Supplied passage.
'''

Pubdate: Tue, 24 Jun 2014
Source: Post-Standard, The (Syracuse, NY)
Copyright: 2014 Advance Publications
Contact: http://www.syracuse.com/mailforms/opinion/index.ssf
Website: http://www.syracuse.com/poststandard/
Details: http://www.mapinc.org/media/686
Author: Gene Tinelli

IN A 'MAD AND DANGEROUS WORLD,' MARIJUANA AND OTHER 'SPIRIT 
MOLECULES' ARE TO BE EMBRACED

To the Editor:

An interesting biopsychosocial insight that should not be lost in the 
focus on the medical uses of marijuana:

"The illegality of cannabis is outrageous, an impediment to full 
utilization of a drug which helps produce the serenity and insight, 
sensitivity and fellowship so desperately needed in this increasingly 
mad and dangerous world." -- Carl Sagan.

Anthropologists and archeologists have documented the prehistoric and 
historic use of what could be called "spirit molecules." It was an 
inherent part of shamanistic medicine. Cannabinoids are part of this 
herbal therapy tradition.

Sagan's comments on our "increasingly mad and dangerous world" are 
tragically accurate and we are becoming more impotent in stopping 
this death spiral. Anything that attenuates this course should be 
looked at with awe, wonder and good research. Instead, these 
compounds are made illegal.

'''

Stored data.
'''

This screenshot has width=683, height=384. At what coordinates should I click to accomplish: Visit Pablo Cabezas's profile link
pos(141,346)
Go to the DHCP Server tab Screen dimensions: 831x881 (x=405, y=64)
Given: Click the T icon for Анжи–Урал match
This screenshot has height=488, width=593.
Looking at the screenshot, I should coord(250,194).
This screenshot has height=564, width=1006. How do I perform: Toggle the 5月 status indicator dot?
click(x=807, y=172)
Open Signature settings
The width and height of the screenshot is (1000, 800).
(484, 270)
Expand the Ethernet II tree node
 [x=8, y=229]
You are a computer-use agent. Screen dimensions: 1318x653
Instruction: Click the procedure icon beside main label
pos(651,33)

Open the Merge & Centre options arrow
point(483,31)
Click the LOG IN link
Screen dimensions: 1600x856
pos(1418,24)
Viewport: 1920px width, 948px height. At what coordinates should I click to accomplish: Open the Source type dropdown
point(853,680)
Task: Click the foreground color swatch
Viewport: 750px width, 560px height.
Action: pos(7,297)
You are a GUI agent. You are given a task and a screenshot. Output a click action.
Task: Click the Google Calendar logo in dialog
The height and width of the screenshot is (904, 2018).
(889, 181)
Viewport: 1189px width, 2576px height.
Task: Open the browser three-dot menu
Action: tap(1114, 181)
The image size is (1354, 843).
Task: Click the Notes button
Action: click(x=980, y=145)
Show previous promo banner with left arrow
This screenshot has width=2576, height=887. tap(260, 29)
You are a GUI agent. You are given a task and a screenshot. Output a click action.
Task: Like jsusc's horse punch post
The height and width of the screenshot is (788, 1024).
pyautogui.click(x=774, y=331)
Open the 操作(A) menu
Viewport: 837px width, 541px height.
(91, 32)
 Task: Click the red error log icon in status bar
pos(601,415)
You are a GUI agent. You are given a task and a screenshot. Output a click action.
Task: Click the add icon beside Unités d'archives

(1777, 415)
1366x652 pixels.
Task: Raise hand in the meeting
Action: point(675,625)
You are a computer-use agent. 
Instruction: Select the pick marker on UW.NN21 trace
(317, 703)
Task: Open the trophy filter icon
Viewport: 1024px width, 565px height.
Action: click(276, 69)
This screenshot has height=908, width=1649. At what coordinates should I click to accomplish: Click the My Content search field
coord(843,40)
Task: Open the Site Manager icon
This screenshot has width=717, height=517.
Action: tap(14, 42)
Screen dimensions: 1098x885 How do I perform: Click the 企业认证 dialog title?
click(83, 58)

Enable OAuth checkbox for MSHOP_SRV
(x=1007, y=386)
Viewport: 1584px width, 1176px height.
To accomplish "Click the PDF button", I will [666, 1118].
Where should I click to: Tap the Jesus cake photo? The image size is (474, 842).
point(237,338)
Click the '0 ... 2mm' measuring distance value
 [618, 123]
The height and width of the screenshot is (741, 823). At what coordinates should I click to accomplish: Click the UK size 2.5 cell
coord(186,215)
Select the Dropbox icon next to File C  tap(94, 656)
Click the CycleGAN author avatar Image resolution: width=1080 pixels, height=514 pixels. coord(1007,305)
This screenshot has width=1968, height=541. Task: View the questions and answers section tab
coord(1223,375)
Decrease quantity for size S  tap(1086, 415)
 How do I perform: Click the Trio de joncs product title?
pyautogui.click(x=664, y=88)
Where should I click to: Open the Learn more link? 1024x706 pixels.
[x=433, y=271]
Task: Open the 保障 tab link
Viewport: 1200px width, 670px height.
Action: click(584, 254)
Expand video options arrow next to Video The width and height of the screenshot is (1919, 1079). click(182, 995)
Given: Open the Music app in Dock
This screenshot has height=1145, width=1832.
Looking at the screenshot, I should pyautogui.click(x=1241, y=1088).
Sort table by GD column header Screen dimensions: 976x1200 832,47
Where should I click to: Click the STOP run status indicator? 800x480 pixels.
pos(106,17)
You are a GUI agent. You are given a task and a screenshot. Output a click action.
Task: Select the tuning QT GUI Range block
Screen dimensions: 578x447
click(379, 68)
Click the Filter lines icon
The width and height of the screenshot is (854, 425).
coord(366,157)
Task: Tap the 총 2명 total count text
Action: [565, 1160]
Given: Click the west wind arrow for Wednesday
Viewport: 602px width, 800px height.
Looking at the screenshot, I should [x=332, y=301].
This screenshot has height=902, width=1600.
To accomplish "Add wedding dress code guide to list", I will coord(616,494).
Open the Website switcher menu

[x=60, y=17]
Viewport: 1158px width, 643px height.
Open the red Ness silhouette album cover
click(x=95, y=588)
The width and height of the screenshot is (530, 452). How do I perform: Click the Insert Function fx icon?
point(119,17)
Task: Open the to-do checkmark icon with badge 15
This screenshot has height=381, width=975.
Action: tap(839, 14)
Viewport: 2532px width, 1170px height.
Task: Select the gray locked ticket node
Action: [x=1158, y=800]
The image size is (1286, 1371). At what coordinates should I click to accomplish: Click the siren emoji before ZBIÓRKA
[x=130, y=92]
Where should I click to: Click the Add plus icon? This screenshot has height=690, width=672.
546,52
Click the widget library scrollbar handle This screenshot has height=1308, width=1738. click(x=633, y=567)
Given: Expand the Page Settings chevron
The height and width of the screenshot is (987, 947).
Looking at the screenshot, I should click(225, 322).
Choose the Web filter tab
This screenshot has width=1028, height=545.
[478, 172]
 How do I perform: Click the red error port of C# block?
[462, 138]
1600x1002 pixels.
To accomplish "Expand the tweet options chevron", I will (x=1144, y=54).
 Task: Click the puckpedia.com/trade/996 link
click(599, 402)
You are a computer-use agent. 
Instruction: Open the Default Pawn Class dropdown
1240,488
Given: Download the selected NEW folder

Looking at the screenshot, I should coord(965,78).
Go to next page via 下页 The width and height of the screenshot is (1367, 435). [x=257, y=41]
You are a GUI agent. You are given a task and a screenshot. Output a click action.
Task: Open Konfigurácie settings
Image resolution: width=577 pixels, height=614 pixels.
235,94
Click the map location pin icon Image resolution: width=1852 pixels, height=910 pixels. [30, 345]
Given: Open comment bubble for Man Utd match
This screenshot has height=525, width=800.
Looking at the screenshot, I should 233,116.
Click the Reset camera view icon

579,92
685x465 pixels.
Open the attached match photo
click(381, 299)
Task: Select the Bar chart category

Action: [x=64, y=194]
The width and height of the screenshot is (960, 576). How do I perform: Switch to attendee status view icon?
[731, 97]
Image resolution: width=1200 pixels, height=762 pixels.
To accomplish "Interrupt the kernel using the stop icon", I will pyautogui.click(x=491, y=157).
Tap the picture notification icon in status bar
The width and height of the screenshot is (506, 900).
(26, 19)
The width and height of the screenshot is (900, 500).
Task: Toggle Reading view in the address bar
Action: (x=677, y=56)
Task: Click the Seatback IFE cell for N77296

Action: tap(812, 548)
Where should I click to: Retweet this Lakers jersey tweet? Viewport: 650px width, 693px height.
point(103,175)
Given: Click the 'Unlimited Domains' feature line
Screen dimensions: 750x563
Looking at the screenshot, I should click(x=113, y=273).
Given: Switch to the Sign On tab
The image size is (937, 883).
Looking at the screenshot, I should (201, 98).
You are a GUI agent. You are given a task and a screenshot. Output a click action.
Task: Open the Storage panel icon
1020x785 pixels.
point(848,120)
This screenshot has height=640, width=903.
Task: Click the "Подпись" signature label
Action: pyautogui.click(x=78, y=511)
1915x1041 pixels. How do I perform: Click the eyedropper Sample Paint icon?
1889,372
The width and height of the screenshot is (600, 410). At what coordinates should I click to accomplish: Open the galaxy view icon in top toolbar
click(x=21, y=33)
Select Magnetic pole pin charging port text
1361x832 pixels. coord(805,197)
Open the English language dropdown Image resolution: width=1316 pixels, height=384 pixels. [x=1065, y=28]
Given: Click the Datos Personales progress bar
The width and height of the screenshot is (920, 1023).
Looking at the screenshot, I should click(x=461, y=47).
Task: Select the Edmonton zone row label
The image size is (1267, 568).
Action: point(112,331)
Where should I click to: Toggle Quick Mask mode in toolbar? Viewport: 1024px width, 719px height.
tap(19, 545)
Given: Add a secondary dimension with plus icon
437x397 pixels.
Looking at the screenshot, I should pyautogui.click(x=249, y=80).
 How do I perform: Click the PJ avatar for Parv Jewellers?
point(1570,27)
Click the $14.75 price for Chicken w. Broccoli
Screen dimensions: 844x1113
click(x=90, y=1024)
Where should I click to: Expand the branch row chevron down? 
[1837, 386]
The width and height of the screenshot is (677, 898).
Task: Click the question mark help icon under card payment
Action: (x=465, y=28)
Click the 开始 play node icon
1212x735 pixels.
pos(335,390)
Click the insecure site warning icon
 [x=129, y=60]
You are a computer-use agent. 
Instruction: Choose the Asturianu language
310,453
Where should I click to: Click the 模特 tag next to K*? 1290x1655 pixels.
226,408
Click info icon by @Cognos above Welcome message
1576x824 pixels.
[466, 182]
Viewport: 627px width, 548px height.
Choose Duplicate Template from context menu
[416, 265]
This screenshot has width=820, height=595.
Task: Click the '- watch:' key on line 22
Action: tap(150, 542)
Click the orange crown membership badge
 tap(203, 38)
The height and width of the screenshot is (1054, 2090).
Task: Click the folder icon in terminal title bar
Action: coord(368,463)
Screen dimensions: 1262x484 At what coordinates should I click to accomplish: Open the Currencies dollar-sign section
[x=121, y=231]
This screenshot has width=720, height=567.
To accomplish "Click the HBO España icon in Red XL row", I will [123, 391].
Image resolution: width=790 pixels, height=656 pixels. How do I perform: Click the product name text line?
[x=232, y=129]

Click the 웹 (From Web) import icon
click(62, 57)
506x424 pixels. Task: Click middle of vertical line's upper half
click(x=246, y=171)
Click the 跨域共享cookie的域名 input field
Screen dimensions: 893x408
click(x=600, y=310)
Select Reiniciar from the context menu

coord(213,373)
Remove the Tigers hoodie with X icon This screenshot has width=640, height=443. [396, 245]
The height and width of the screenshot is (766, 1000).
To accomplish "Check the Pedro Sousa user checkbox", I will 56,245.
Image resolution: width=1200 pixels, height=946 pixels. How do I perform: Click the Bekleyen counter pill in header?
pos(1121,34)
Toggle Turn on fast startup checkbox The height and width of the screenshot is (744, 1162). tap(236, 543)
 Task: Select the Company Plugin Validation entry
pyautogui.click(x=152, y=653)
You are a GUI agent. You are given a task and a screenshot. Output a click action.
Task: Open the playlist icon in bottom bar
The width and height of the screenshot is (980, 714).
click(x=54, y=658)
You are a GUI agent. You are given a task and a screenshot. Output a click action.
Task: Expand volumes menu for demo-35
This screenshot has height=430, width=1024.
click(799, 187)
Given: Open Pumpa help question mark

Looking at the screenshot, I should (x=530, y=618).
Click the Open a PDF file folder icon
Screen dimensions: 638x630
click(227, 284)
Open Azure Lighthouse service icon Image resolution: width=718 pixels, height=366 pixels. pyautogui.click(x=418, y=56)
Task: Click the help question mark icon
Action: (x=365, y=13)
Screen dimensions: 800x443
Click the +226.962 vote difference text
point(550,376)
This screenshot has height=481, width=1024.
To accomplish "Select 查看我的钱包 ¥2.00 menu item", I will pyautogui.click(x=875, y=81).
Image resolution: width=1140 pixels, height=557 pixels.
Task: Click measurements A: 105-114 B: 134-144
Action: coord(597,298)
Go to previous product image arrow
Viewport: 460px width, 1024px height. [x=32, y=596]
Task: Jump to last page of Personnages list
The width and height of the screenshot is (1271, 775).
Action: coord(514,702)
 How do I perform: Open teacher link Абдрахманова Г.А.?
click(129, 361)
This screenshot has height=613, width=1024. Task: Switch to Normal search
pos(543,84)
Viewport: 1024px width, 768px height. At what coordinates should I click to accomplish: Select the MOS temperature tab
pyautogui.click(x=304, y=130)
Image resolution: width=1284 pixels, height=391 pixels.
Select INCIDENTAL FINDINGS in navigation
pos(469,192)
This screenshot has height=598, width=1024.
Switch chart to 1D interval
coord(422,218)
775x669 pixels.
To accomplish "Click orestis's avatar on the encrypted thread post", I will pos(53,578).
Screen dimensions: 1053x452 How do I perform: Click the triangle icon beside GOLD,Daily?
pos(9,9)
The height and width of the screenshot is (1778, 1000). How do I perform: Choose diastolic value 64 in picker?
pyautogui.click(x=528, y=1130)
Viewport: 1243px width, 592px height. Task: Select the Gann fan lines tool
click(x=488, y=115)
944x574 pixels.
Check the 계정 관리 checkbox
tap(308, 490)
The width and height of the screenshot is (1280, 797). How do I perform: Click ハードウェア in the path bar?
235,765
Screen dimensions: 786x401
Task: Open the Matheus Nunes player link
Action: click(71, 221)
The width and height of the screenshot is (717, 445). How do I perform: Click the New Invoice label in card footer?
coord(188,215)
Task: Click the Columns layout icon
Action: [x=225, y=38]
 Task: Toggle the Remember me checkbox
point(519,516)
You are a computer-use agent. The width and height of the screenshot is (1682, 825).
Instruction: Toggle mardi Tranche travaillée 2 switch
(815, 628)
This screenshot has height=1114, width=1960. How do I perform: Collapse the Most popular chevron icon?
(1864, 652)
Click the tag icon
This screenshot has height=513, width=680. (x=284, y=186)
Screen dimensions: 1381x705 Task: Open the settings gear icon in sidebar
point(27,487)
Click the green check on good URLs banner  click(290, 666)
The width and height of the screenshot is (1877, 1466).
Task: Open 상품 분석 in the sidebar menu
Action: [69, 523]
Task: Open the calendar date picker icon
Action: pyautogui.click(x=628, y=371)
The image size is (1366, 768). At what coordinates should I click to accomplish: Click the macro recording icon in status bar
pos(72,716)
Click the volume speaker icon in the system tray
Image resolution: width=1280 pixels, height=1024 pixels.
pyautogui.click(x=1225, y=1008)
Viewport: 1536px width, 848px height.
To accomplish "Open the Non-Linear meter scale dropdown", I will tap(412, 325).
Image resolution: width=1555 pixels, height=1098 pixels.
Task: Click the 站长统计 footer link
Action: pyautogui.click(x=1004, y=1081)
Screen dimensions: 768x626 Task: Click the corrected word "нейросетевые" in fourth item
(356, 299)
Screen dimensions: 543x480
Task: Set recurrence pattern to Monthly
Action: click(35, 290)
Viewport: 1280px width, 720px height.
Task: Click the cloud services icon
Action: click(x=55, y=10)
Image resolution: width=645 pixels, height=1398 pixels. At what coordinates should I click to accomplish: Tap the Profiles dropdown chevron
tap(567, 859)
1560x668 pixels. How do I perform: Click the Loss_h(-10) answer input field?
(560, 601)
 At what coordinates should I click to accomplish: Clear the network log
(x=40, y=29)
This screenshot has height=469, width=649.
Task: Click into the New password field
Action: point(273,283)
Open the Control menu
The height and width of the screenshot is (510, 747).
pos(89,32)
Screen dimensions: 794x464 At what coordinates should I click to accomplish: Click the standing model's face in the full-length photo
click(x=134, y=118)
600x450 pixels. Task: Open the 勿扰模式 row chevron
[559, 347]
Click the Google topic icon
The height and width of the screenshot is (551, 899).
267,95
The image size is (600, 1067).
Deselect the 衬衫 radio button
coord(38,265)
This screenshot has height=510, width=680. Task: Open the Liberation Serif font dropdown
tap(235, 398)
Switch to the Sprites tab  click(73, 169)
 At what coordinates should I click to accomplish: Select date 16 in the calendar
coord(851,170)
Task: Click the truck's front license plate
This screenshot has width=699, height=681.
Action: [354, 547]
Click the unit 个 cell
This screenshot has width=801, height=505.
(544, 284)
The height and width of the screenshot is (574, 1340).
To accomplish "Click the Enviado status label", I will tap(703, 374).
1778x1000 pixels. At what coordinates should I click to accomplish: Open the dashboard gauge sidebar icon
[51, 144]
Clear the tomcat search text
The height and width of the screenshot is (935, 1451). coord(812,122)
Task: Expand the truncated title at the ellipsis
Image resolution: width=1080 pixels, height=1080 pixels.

'''

What the task asks. Replace "good research" with "careful study" in the letter on marijuana, giving again the passage between "Anthropologists and archeologists" and "are made illegal.", inclusive.

Written response.
Anthropologists and archeologists have documented the prehistoric and 
historic use of what could be called "spirit molecules." It was an 
inherent part of shamanistic medicine. Cannabinoids are part of this 
herbal therapy tradition.

Sagan's comments on our "increasingly mad and dangerous world" are 
tragically accurate and we are becoming more impotent in stopping 
this death spiral. Anything that attenuates this course should be 
looked at with awe, wonder and careful study. Instead, these 
compounds are made illegal.